Al volver a casa, todo había cambiado. Ella no estaba pero el fuego aún seguía encendido. Creí volverme loco. Yo, que venía malherido de una lanzada en el costado, que llevaba muchas jornadas sin comer, que venía andando por esos caminos embarrados porque a mi caballo se lo comieron los míos aprovechando que no me quedaba ni un gramo de fuerza…
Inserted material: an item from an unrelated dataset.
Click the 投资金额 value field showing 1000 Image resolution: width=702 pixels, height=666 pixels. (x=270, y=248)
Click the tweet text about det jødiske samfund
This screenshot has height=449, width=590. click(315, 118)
Yo, que tanto y tanto la quería.
Decidí tomar un trozo de pan y echarlo al bolsillo, luego salir a la calle y preguntarle a los cercanos por ella. Corrí por esas calles faltándome el aire y gran parte de la vida. Nadie la había visto. Me dirigí a la huerta y allí tampoco estaba; le pregunté a una viejecita que tomaba el sol en una plazuela y tampoco supo decirme.
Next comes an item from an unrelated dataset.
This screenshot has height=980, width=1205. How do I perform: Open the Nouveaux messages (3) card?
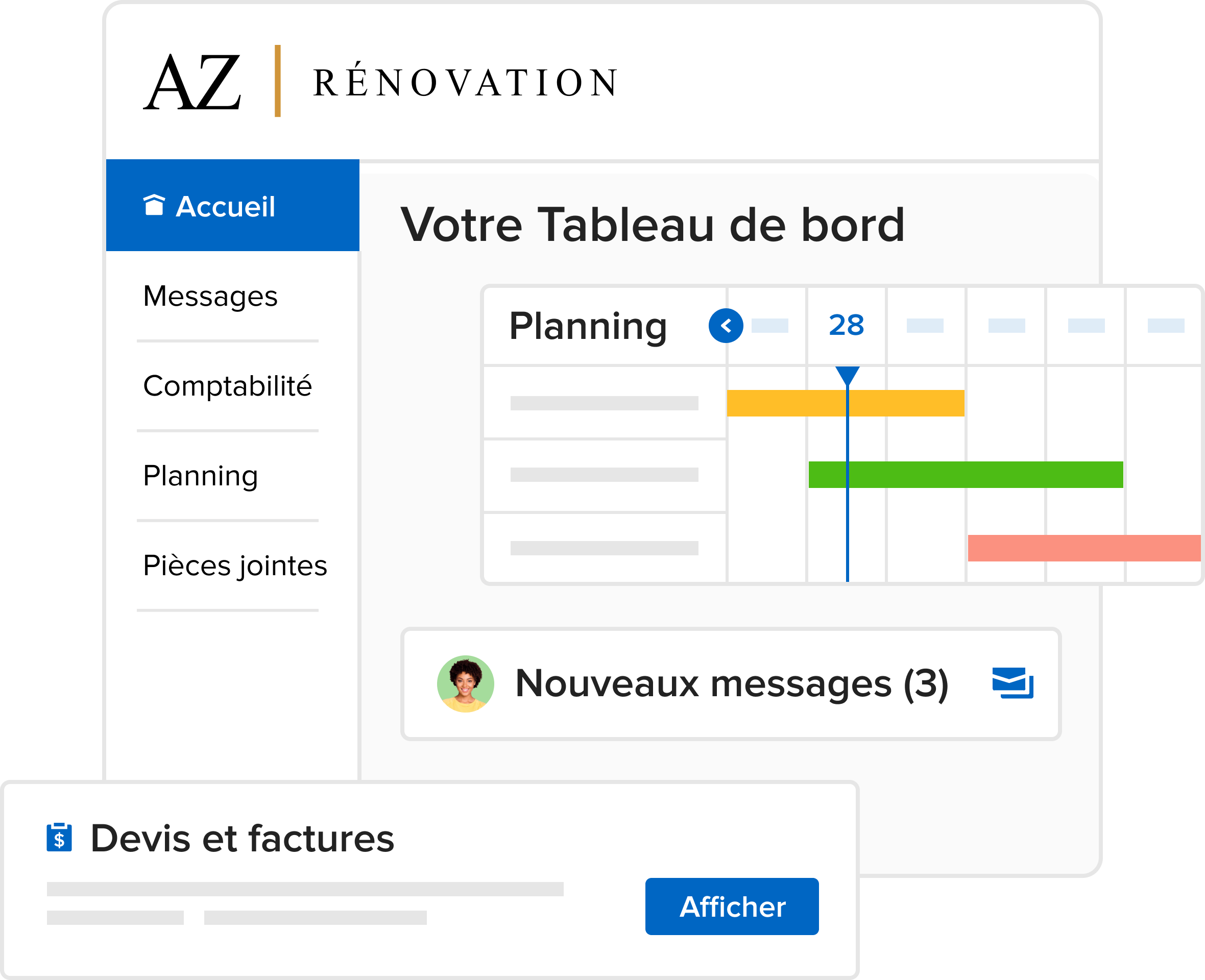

Entonces sentí cómo el cielo y la tierra y todo lo que contenían volaba entorno a mí, cómo los muros de las casas se desplomaban, las piedras se hacían arenisca y el arroyo de aguas fétidas se levantaba como serpiente hambrienta y me rodeaba.
Fue cuando caí al suelo, rodé calle abajo y me arañé el cuerpo y la cara. Ya no pude levantarme. Los codos me escocían por haberlos desgarrado contra la piedra, también las rodillas, y hasta me brotaba la sangre de la cabeza. Entonces dejé que el sueño y el sopor me invadieran, que los párpados se me cerraran y que la vida se me esfumara a través de las heridas abiertas. Aún sin cuerpo, y sin alma, me acordé de ella mientras me despedía, y de su sonrisa ancha que llenaba toda su cara.